L to R: Teresa "Tita" Smith, LCSW, MSW; Chuck Hannaford, Ph.D.; Louise S. Dunn, M.Div.; Tom Okamoto, M.D.; and Rick Warren, D.Min. | Photo by Saddleback PiCS
L to R: Teresa “Tita” Smith, LCSW, MSW; Chuck Hannaford, Ph.D.; Louise S. Dunn, M.Div.; Tom Okamoto, M.D.; and Rick Warren, D.Min.

Dr. Rick and Kay Warren of Saddleback Church led the event, with the Most Reverend Kevin Vann, Bishop of the Roman Catholic Diocese of Orange; and Steve Pitman, president of the Board of Directors for the National Alliance on Mental Illness-Orange County (NAMI-OC).

More than 9,000 individuals attended the sold-out event: 3,300 in person and 6,000-plus online for a live webcast. Additionally, the conference hashtag #Hope4MH trended on Twitter.

The one-day event aimed to encourage individuals living with mental illness, educate family members, and equip church leaders to provide effective and compassionate care to any who face the challenges of mental illness. The day was organized around five plenary sessions and two blocks of workshop opportunities.

The gathering represents the first initiative in the Warrens’ mission to remove the stigma of mental illness following the death of their son, Matthew, who took his life on April 5, 2013, after a lifelong struggle with mental illness.

“To be able to call together the larger faith community is bittersweet, as we had hoped to share this moment with our son, talking about concern for people with mental illness,” Kay Warren said. “We do this in honor and memory of our son and others lost to mental illness, realizing there is hope for others dealing with this condition.”

Dr. Warren noted that over 34 years as a pastor, he has struggled along with people dealing with compulsions and fears. “I’m not an authority on mental illness, but I am an authority on living with mental illness,” Warren said. “We wanted to pull back the curtain and say, ‘It’s okay. I’m not okay, you’re not okay, but that’s okay because God’s okay.’”

A major goal of the event was bringing the subject of mental illness out of the shadows and acknowledging the necessity of removing the stigma from both mental illness itself and also from the discussion of it.

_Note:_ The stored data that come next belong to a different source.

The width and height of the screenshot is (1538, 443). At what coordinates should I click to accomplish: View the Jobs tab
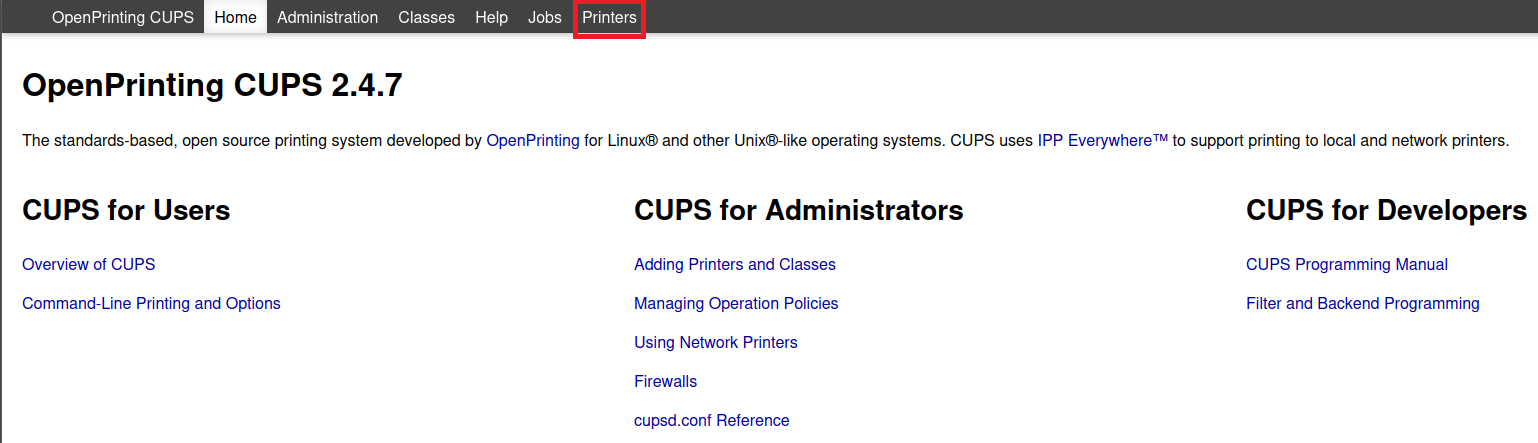[x=545, y=17]
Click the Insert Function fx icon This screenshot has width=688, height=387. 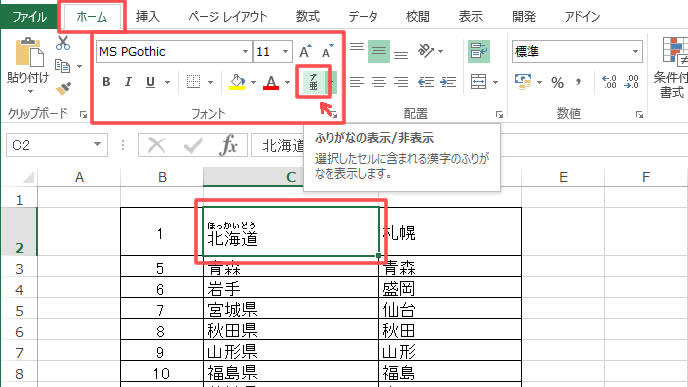pyautogui.click(x=229, y=145)
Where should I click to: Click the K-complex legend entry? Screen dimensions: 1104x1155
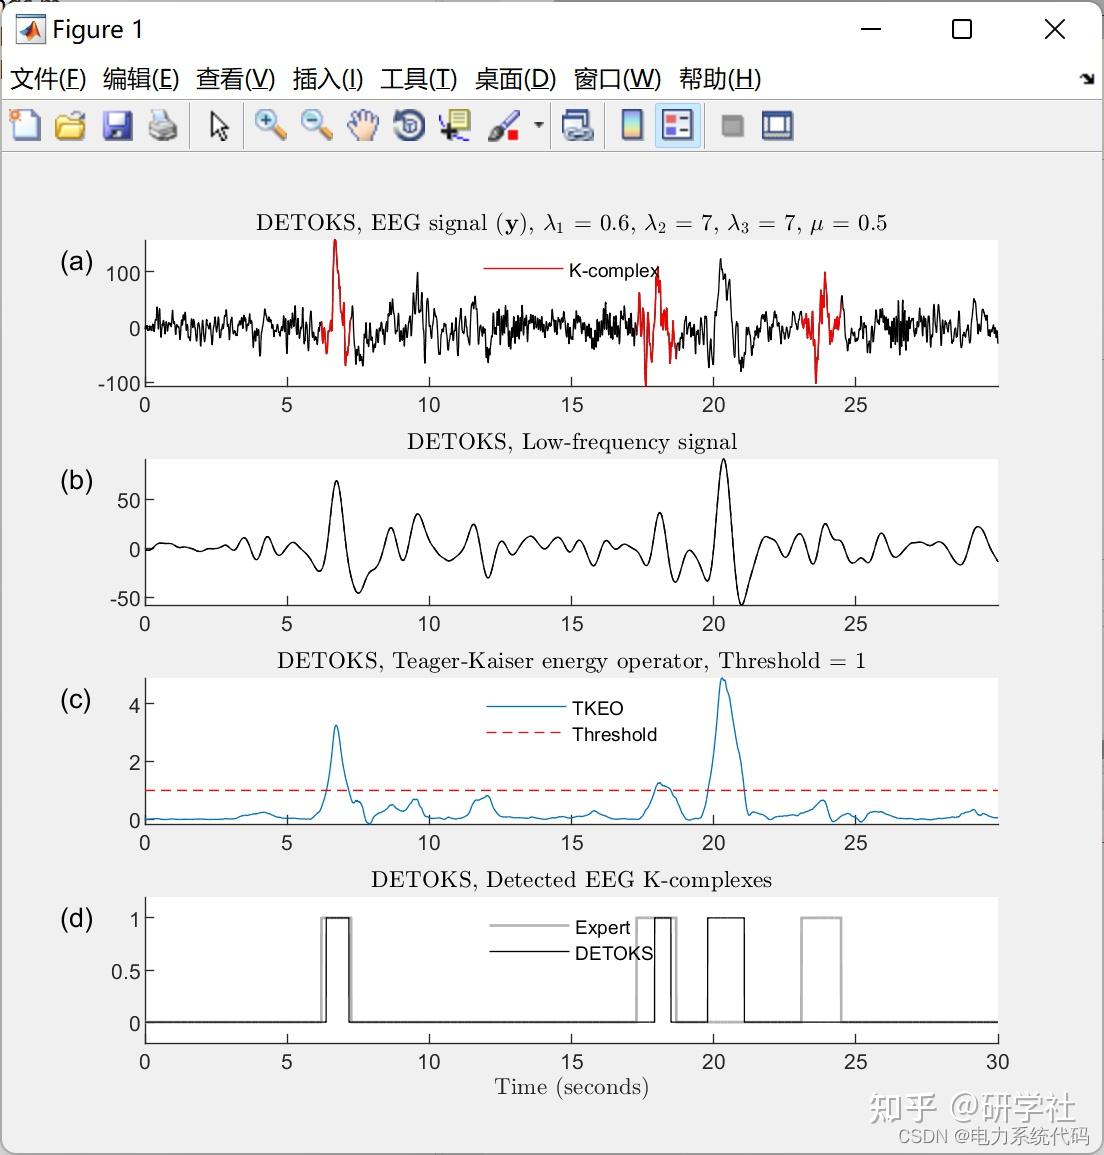pyautogui.click(x=609, y=270)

Most people aren’t embarrassed to reveal they have asthma or diabetes, for example, but those affected—directly or indirectly—by mental illness tend to act like everything is fine. Society reinforces this behavior, which stems from the fear that arises from not understanding the illness.

Plenary and workshop presenters included 25 religious, health and psychology professionals who addressed theoretical issues and practical solutions on the topic of mental illness, which they agreed affects 25 percent of all adults in the U.S. and one in 10 children during their formative years.

Tom Okamoto, M.D., and Rick Warren, D.Min. | Photo by Saddleback PiCS
Tom Okamoto, M.D., and Rick Warren, D.Min.

Topics encompassed the role of the Church in mental health; integrating physical, spiritual and mental health; crisis management for church staff; resourcing the Church; and supporting those suffering. In addition, 20 interactive workshops covered depression, stigma, suicide-risk reduction, church counseling, support groups and recovery ministries, bipolar disorder, eating disorders, addictions, and other topics.

“Western culture—or American culture—tends to rely on labels. They’re limiting in a lot of ways, no matter what the label might be,” said Bishop Vann. “We always have to let the Lord help us look and see the person behind the label who comes to us for help and healing.”

Several speakers noted that the first place to which many turn for help is their faith leader, because the heart of Jesus and the Church has always been for those who suffer. The consensus was that the Church has much to offer and needs to take the lead in the battle for mental health.

“There isn’t a church or parish anywhere in the U.S. or the world that is not affected by mental illness,” Pitman said. “The only difference is that some churches want to lead, discuss it and shed light on it, and others don’t.”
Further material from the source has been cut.